Amants – de Nicole Garcia – 2020
Le plus beau dans le cinéma de Nicole Garcia, c’est cette délicatesse et ce naturel avec lesquels elle fait surgir l’émotion autour d’un personnage, autour d’une situation. C’est encore une fois vrai avec Amants, neuvième long métrage de la dame qui, mine de rien, est devenue l’une des cinéastes françaises les plus passionnantes.
Quasiment depuis ses débuts, Nicole Garcia flirte avec le film noir, en effleurant le genre (avec Le Fils préféré, voire même Un balcon sur la mer) ou de manière plus frontale (Place Vendôme). Amants possède tous les attraits du film noir : un jeune homme un peu paumé (Pierre Niney), une femme un peu fatale (Stacy Martin), et un mari un peu gênant (Benoît Magimel). Pour un peu, on se croirait dans Le Facteur sonne toujours deux fois.
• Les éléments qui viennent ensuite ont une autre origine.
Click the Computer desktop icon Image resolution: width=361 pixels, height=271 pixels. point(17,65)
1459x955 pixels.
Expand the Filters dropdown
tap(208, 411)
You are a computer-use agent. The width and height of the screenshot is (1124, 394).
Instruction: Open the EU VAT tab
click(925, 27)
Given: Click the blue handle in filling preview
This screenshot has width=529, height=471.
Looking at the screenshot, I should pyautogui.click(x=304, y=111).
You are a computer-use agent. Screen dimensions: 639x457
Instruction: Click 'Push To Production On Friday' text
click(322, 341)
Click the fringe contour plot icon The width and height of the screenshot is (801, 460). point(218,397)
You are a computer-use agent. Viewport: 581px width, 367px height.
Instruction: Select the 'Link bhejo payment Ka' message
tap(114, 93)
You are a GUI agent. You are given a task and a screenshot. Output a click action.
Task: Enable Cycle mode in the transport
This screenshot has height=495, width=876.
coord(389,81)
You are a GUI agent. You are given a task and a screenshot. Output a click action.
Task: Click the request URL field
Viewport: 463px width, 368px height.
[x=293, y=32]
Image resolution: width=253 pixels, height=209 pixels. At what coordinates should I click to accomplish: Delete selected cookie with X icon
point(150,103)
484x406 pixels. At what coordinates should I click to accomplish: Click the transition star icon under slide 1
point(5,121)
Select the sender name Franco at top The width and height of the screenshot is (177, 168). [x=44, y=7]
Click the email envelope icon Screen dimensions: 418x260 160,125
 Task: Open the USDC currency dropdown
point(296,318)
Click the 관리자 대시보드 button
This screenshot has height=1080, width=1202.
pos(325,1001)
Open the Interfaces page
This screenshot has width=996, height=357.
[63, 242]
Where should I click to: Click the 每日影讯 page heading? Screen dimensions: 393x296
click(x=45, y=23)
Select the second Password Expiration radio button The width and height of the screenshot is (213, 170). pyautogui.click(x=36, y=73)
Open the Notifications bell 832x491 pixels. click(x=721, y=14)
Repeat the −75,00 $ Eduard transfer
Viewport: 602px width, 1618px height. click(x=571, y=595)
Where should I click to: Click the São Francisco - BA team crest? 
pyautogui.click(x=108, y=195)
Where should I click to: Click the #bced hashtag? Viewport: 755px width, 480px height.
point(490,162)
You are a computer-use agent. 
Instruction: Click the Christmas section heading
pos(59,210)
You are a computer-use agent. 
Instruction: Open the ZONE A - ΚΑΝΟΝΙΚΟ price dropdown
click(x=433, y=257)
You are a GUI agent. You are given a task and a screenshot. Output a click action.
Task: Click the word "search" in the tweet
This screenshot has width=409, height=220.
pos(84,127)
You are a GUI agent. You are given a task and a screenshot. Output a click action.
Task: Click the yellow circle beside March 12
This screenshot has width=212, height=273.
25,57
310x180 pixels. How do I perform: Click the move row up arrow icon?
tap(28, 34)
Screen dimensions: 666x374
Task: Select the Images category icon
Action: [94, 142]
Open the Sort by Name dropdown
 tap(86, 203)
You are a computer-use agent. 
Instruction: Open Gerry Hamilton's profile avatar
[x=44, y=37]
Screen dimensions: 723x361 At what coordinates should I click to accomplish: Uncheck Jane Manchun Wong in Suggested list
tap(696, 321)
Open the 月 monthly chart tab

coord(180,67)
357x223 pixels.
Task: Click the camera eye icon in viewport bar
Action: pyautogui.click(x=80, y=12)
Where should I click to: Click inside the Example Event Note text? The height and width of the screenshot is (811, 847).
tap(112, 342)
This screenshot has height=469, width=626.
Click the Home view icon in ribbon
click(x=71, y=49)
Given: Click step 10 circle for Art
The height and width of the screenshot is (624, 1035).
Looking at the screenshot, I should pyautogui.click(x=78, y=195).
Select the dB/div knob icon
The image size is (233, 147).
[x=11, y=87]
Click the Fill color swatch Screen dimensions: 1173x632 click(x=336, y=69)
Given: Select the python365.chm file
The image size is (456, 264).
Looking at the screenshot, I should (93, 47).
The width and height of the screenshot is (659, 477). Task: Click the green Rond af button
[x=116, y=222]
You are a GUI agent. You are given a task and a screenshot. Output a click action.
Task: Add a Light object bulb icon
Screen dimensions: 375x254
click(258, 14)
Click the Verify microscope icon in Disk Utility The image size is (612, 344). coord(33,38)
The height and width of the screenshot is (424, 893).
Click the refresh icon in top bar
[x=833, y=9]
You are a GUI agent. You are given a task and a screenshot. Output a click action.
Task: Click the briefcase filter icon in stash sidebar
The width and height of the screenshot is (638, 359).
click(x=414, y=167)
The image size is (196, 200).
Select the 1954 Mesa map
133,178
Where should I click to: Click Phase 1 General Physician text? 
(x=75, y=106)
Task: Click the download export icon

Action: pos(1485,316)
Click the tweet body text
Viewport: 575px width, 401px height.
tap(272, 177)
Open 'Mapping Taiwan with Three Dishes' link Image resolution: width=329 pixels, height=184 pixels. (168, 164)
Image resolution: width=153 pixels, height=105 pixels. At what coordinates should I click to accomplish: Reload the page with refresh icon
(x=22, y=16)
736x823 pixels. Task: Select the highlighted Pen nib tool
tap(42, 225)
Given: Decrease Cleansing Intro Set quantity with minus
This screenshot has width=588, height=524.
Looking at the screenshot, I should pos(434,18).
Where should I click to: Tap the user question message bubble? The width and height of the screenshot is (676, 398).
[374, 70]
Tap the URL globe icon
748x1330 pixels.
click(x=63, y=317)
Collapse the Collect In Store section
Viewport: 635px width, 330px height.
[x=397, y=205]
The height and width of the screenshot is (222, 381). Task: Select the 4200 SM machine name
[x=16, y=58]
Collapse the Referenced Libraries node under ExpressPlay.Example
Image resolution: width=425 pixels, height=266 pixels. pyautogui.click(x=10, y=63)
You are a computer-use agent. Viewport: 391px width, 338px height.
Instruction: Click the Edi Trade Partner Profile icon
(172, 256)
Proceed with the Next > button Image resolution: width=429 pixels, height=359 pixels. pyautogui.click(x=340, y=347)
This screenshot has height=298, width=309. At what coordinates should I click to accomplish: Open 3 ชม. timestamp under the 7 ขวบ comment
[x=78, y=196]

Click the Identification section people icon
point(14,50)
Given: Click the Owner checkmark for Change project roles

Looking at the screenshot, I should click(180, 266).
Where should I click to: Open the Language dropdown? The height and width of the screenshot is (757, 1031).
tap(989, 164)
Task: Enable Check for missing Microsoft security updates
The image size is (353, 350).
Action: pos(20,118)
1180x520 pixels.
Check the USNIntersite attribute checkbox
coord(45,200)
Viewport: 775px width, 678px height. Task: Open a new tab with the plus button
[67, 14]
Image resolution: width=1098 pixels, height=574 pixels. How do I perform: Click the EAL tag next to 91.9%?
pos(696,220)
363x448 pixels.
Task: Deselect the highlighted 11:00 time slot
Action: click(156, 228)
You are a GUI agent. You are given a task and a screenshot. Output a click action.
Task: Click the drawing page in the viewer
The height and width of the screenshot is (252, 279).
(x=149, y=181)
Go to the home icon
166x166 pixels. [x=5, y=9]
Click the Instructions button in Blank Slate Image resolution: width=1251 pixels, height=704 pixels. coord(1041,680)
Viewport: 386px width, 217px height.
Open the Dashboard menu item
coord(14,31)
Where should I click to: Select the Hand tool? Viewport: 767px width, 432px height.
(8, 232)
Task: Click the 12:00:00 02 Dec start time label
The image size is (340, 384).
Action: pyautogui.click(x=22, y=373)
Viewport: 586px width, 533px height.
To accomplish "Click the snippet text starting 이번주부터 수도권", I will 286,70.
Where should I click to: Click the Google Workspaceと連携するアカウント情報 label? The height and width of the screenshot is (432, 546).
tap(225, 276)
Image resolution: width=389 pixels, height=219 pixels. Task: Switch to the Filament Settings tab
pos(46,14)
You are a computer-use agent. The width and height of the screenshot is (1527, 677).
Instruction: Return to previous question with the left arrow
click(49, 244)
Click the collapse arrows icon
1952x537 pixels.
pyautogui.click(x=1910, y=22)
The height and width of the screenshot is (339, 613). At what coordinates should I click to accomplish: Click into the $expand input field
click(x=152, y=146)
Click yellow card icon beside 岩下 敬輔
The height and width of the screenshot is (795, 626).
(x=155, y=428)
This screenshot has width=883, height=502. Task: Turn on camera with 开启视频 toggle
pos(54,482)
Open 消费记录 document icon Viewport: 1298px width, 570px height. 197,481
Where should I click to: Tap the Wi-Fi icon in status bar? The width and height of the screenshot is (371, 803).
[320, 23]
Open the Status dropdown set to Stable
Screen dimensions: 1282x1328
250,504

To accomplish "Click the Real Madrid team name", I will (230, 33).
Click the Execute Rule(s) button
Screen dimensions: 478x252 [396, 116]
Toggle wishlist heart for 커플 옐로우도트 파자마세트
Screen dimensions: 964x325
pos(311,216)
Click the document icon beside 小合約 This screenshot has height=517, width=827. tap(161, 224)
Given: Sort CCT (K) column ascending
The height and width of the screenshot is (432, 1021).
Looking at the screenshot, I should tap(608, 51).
Cette référence parmi tant d’autres dans ce genre très américain est très présente. Et même si le film n’est pas clairement un polar, elle plane comme la menace d’un destin tragique inhérent au genre. Ce n’est évidemment pas un hasard si le couple principal termine une soirée tendre et intime en regardant L’Ultime Razzia, avec cet ultime plan superbement définitif sur les portes d’aéroport qui se referment.
La tragédie est au bout du chemin. Nicole Garcia n’en fait pas un mystère. Pourtant, on retrouve dans Amants la même immense empathie pour les personnages, tous les personnages, que dans tous ses films. Et la même attention infinie dans la manière de les filmer. Pas besoin d’être acteur pour comprendre qu’être filmé par elle ressemble à une sorte d’aboutissement. Film après film, le même constat revient d’ailleurs : untel n’a peut-être jamais été aussi bien qu’ici. Spécialement les hommes.
Pierre Niney et Benoît Magimel entrent ainsi dans le beau club déjà occupé par le Gérard Lanvin du Fils Préféré ou le Jean Dujardin d’Un balcon sur la mer. C’est dire. Ils sont tous les deux formidables, mis à nus (littéralement) avec une délicatesse infinie, une classe folle, et même une vraie tendresse. Le personnage de Niney a un côté petit con ? Celui de Magimel a l’arrogance des hommes trop riches ? Oui, et Nicole Garcia les met en scène sans jamais les magnifier. Sans jamais leur enlever leur profonde humanité, non plus.
Entre eux, Stacy Martin est une révélation (pour moi en tout cas, qui étais totalement passé à côté jusqu’à présent), elle aussi superbe dans le rôle d’une jeune femme arrachée trop brutalement à ses rêves d’enfant, ou un peu trop dépendante c’est selon. La scène des retrouvailles avec Pierre Niney, tout en bravades et en cynisme feint, est l’une des plus belles du cinéma de Nicole Garcia. L’un de ces moments magiques où l’émotion éclate sans qu’on l’ait vraiment vu venir.